● **GIVEN PROBLEM A**:
From the story about Mary and her neighborhood, extract the passage that opens with the words containing "She had a unique" and closes with "of their skin.", copying it word for word.
● **GIVEN PROBLEM B**:
Write what comes next in the story about Mary and her neighborhood, picking up after its final sentence.

● **SOURCE DOCUMENT**:
##########

It’s been a life-long struggle for Mary who moved to her home when she was 13-years-old. Today the quirky, eccentric 75-year-old lives in the same home by the river. She bought it from her parents when they died.

“It tore me up. I was like, I just can’t imagine anybody else living here, I just can’t,” remembered Mary.

A self-proclaimed pack-rat, we interviewed her in one of her many libraries. “It’s like having high-class company,” Mary said looking around at all her books. A company that’s helped her on a journey that started on her street 60 years ago.

"Many for sale signs had gone up around the neighborhood,” recalls Mary. She says people were leaving 47th street because of a new family on the block. “When these two physicians, married physicians, moved next door.”

Mary’s new neighbors were thrown into the center of controversy. Angry block meetings were held in their front yard – the message clear – the new family wasn’t welcome.

Mary says she knew right away where she stood. The reason everyone was so upset is because the new family moving in was black. Everyone else living in the neighborhood was white, including Mary.

“I felt horrible. I thought what is wrong with people, they’re not event trying to get to know him. They don’t even want to know him,” said Mary.

She had a unique perspective on race. Her mother was Italian and tanned easily. As a teen she was turned away from a country club for being “too dark.” Mary says she grew up hearing that story, and she always knew not to judge anyone based on the color of their skin.

##########

● **AVAILABLE DATA**:
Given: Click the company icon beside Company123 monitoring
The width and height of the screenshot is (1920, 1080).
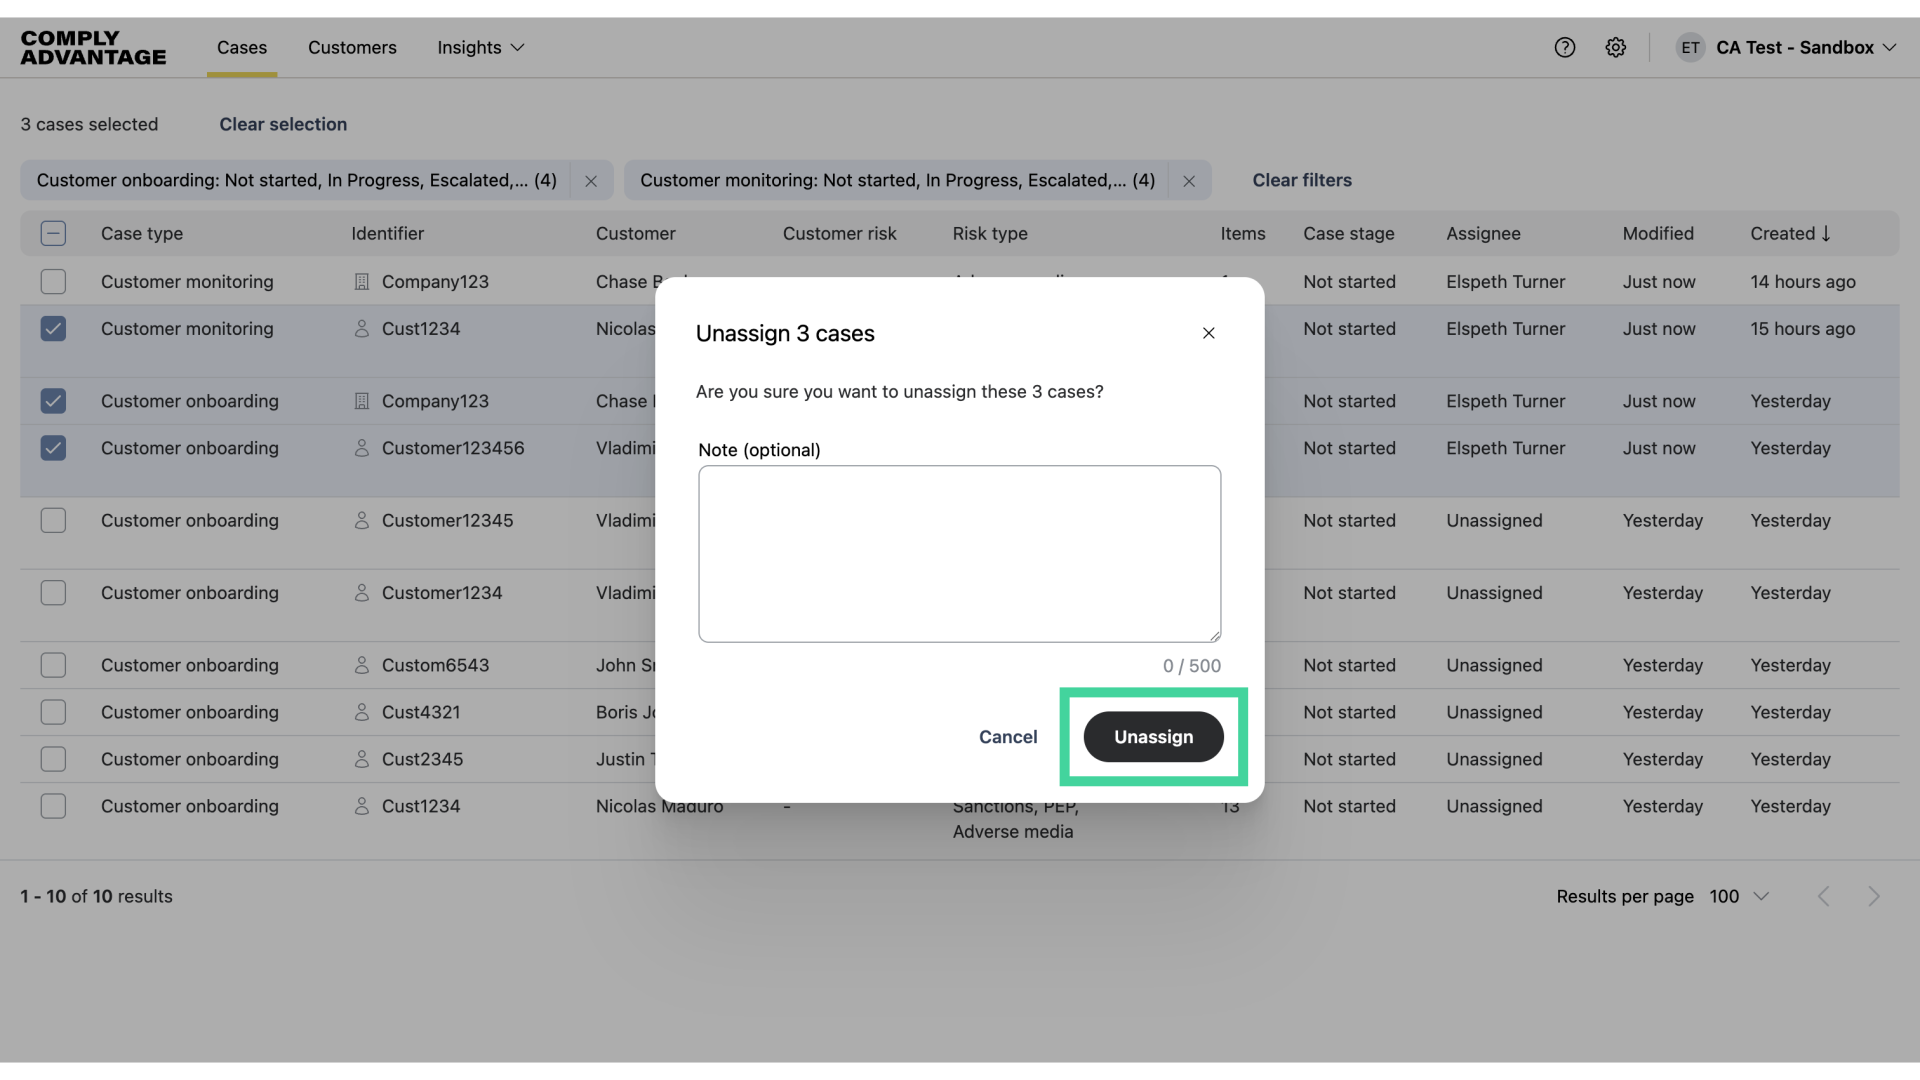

##########

● **TASK RESULT A**:
She had a unique perspective on race. Her mother was Italian and tanned easily. As a teen she was turned away from a country club for being “too dark.” Mary says she grew up hearing that story, and she always knew not to judge anyone based on the color of their skin.

● **TASK RESULT B**:
Mary says other families living in the neighborhood didn’t share her open mind. For sale signs continued to pop up across Chickasaw as white families left.

“There were rumors that if one black family moves in, the value of your house is going to drop,” explained Tracy K’Meyer, a history professor at U of L. “You’re going to lose your life investment, your life savings, you better get out now while you have a chance.”

K’Meyer has studied the West End at length. She says the history of segregation in Louisville is complex.

“Blockbusting is when real-estate agents would sell a house on a formally white block, to a black family, and then would encourage other white families to move using fear tactics,” she explained.

As whites moved out, urban renewal projects in other parts of the city were reducing the amount of housing available for African American families.

“They didn’t really have any choice but to move to the West End,” explained K’Meyer.

Also in the mix, a group of factories known as “rubber town.” It raised health concerns with worsening air quality causing more families to move. K’Meyer says it’s what some call environmental racism.

“It’s more acceptable in the public eye to put factories that have major environmental impacts in neighborhoods that are distressed, or largely minority,” explained the historian.

White residents moving from the West End, didn’t happen overnight. She says there was a group that banded together to keep the west end integrated and thriving.

“The idea the West End Community Council had was to try to stop that by encouraging families to say, ‘no I’m not leaving.’ So they had people putting up yard signs, signing pledges, that they would welcome black neighbors and not joins this blockbusting rush.”

Some of the issues from then are still the struggles of today.

“There’s a lack of both government and business investment in the West End. One of the big controversies all through the 1960s is the effort to get a shopping center and grocery store,” said K’Meyer.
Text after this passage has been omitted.